The wretched economy he bequeathed to Brian Cowen is glossed over. Ahern has a very strong attachment to the budget surpluses his governments ran in almost every year of his leadership. A more reflective, self-critical author might wonder about how those surpluses became deficits so suddenly. But this book is not about reflection or self-knowledge. It is about placing a self-serving draft of history on the record, before Judge Alan Mahon gives us a more credible version some time next year.
There is a self-pitying tone to much of the book. Ahern's account of the 2007 general election campaign is marked by bad memories of being asked questions by journalists, the most "hostile bunch" he'd known in all his years in politics. Only the Sunday Independent was fair to him, he says, although in truth the relationship between the Sindo and Ahern was akin to that between Monica Lewinsky and Bill Clinton. It still is. In any event, he credits the hostile media for helping him win the election, because of the electorate's disgust at the unfair treatment being meted out to the Taoiseach. It's an interesting theory, backed up by no evidence, which plays into his sense of himself as a victim of the media and a hero of the people, which comes across so often in the book.
It's not all bad. When he's not in self-justification mode, Ahern – helped by his writing partner Professor Richard Aldous – is an amiable storyteller, albeit one with an apparent inability to say something good about somebody without lobbing in something negative as well. For this reader, the most interesting section – because of what it hints about Ahern's future – is his account of the 1990 presidential election.
Ahern was director of elections for Fianna Fáil candidate Brian Lenihan Snr, who was fired from the cabinet during the campaign after being caught in a lie about whether he made a phone call to Áras an Uachtarain on the night Garret FitzGerald's government collapsed in 1982.
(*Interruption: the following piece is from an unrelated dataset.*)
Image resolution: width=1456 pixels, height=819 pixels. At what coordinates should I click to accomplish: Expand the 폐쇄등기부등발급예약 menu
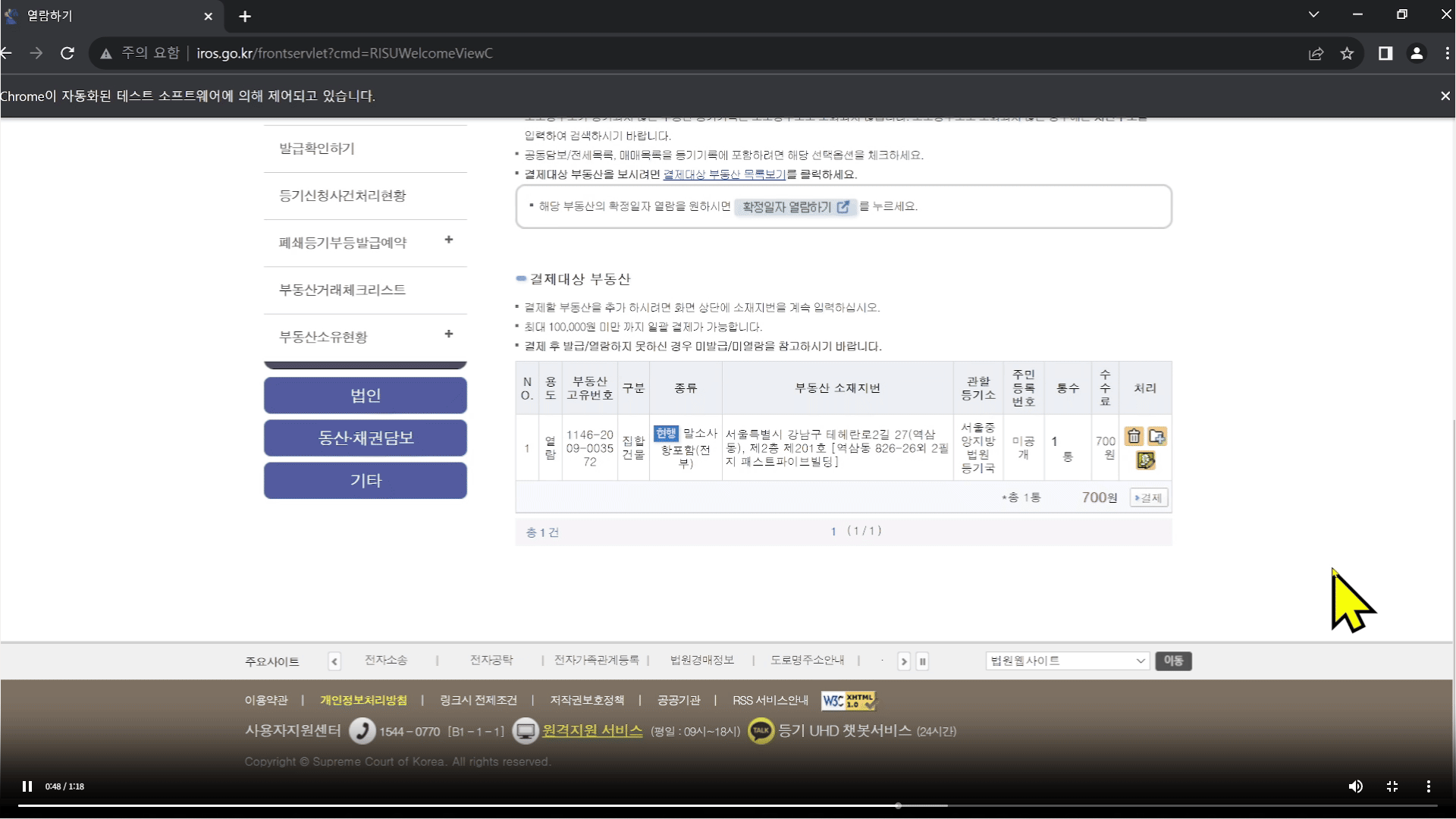448,240
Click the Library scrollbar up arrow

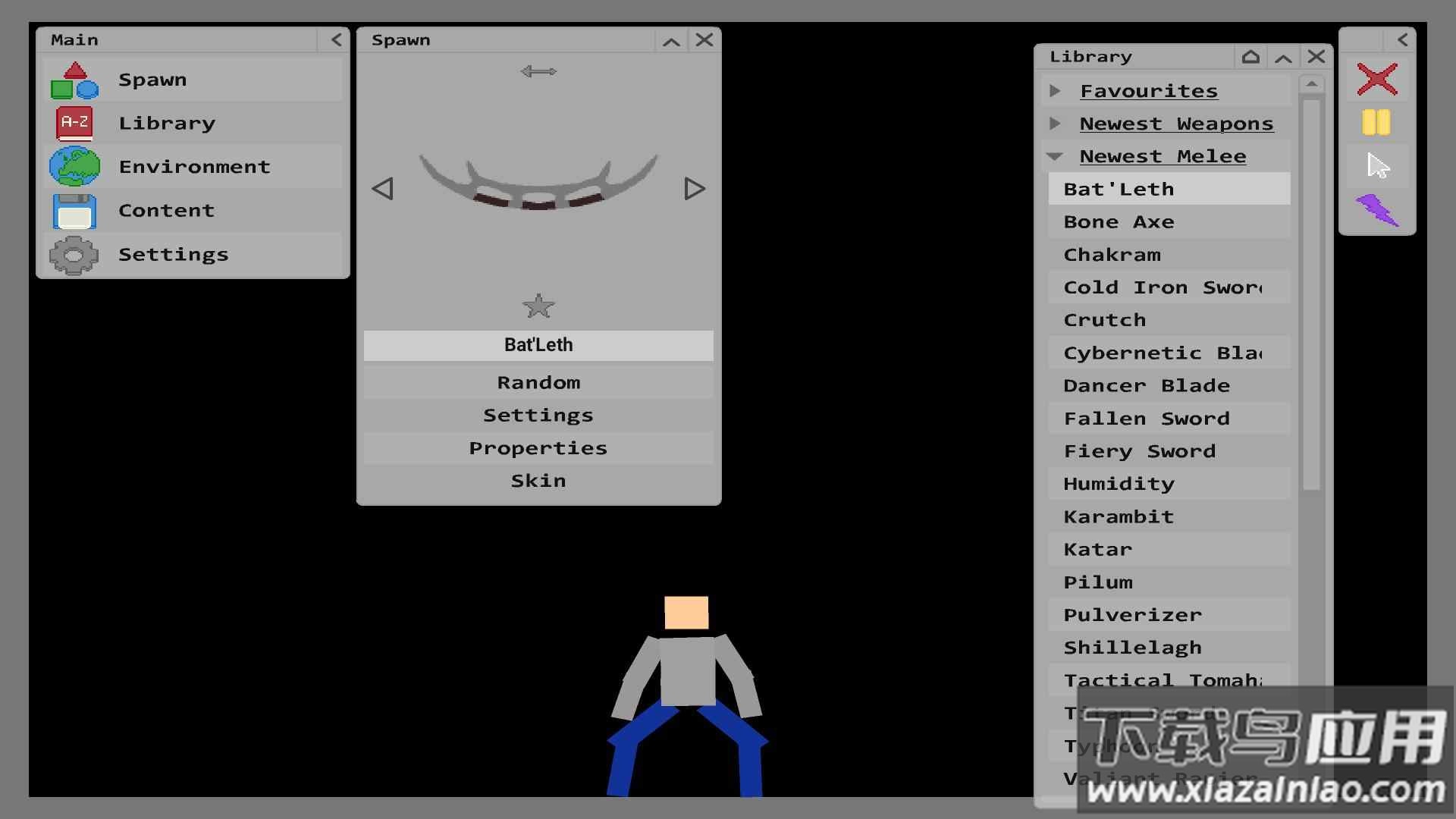(x=1312, y=84)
That should have been the end of the road for Lenihan, but Ahern argues convincingly that the campaign managed to put its difficulties behind it, get out on the road and start to win back the support that had been lost. A typically boorish comment from Padraig Flynn ultimately cost Lenihan the presidency, but it is clear from Ahern's recollection of the campaign that he envisages a similar scenario whereby he can put his current credibility problems behind him and reclaim the support of the Irish people. This book, and the apparent never-ending round of interviews accompanying its publication, are the first, tentative, baby steps of that campaign.